> Given exercise: List every line in the items below that contains the string "Instruction", copying each such line in full. Matching is case-sensitive.

> Records shown:
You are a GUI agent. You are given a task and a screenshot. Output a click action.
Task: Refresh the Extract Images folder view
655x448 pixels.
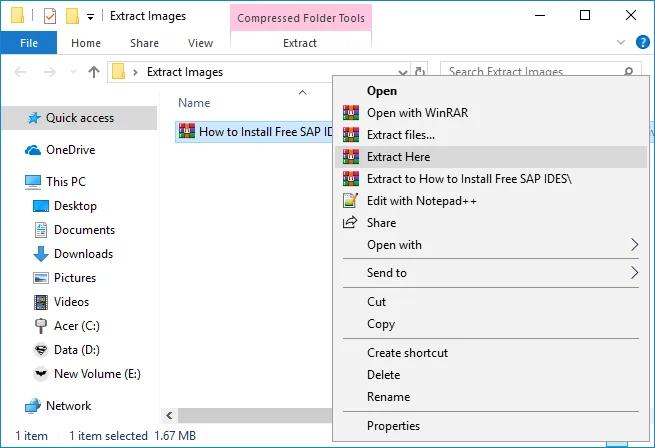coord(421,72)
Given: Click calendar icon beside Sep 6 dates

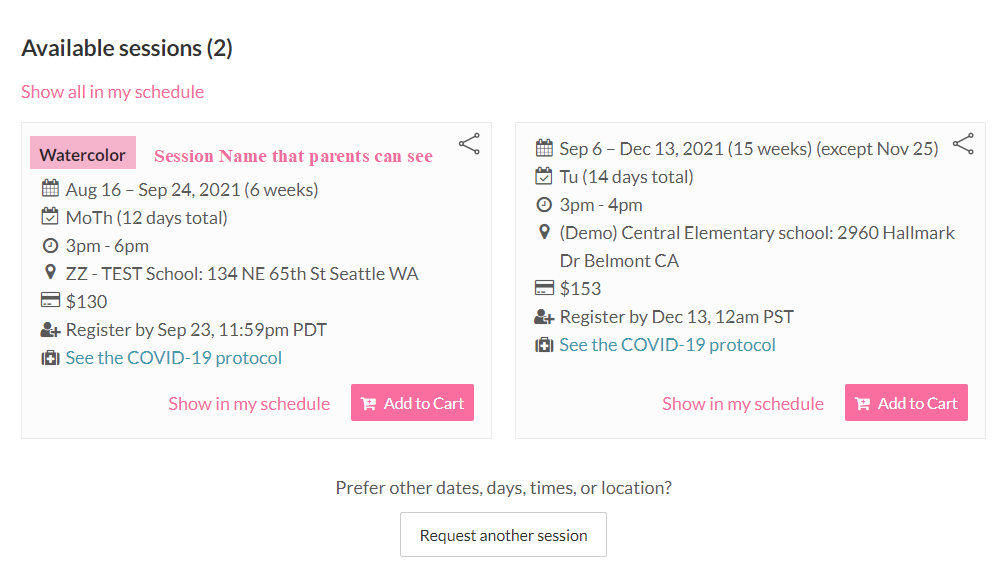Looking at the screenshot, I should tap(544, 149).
---
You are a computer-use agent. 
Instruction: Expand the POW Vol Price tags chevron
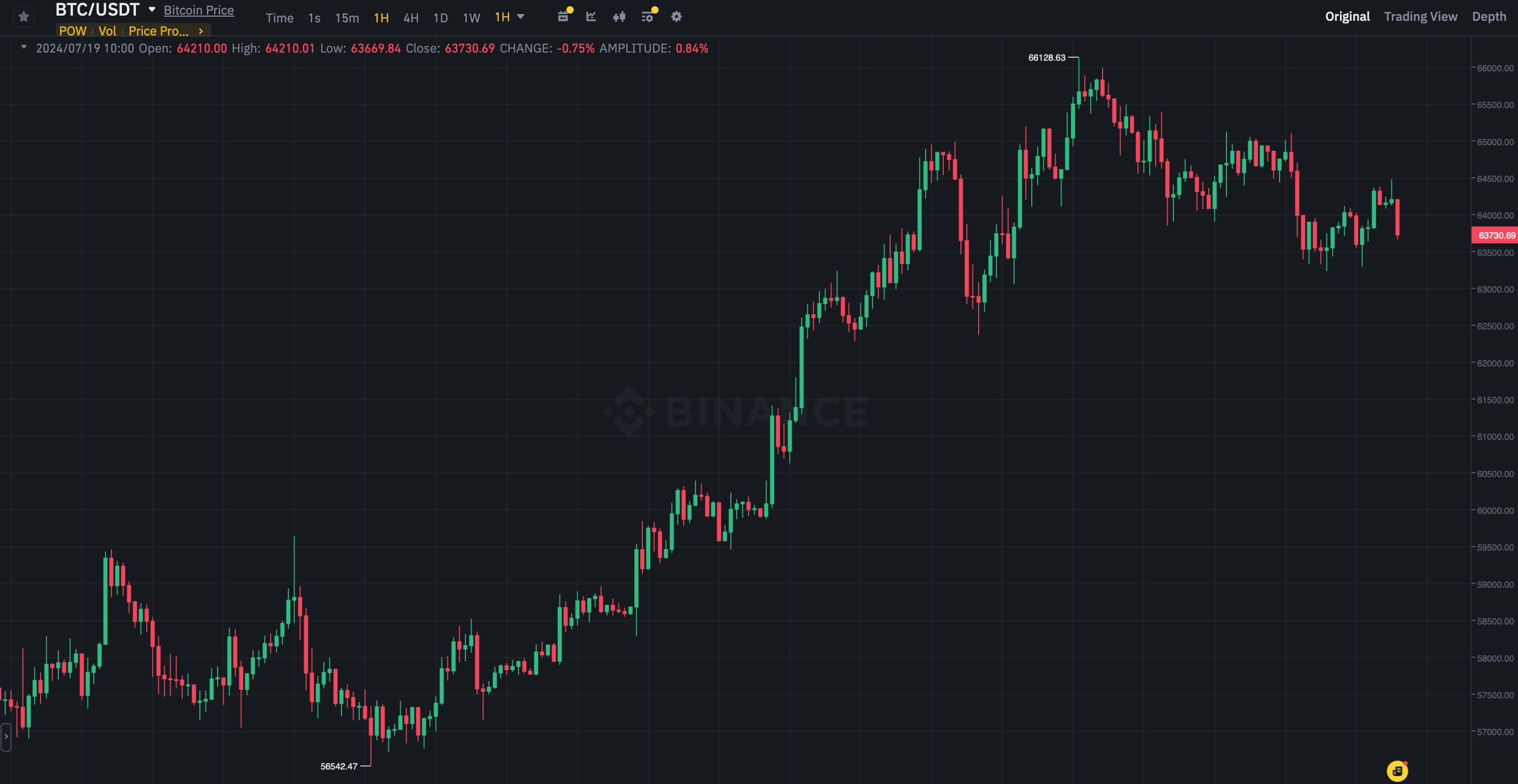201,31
==
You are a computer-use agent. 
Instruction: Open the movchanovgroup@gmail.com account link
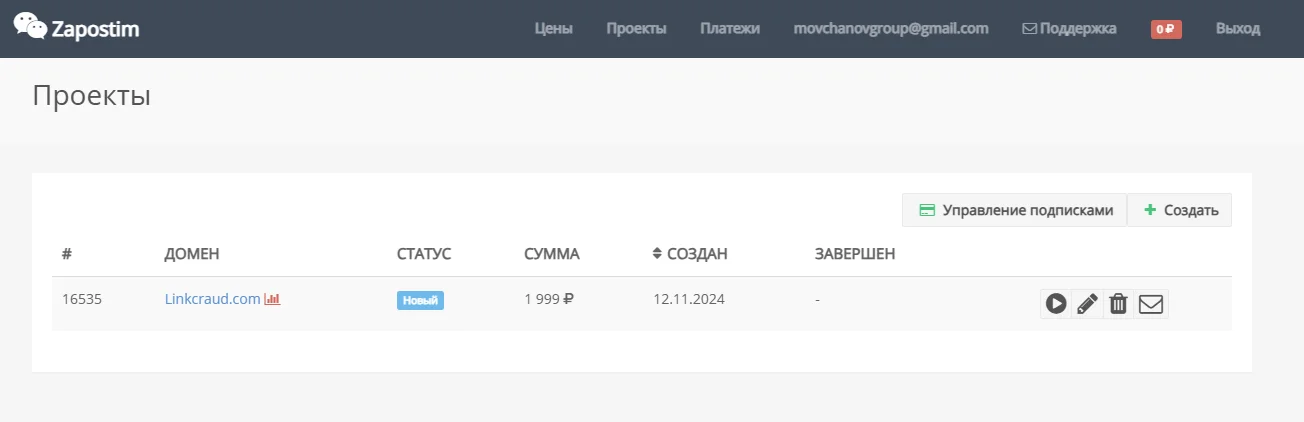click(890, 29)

> Result:
Instruction: Expand the POW Vol Price tags chevron
Instruction: Open the movchanovgroup@gmail.com account link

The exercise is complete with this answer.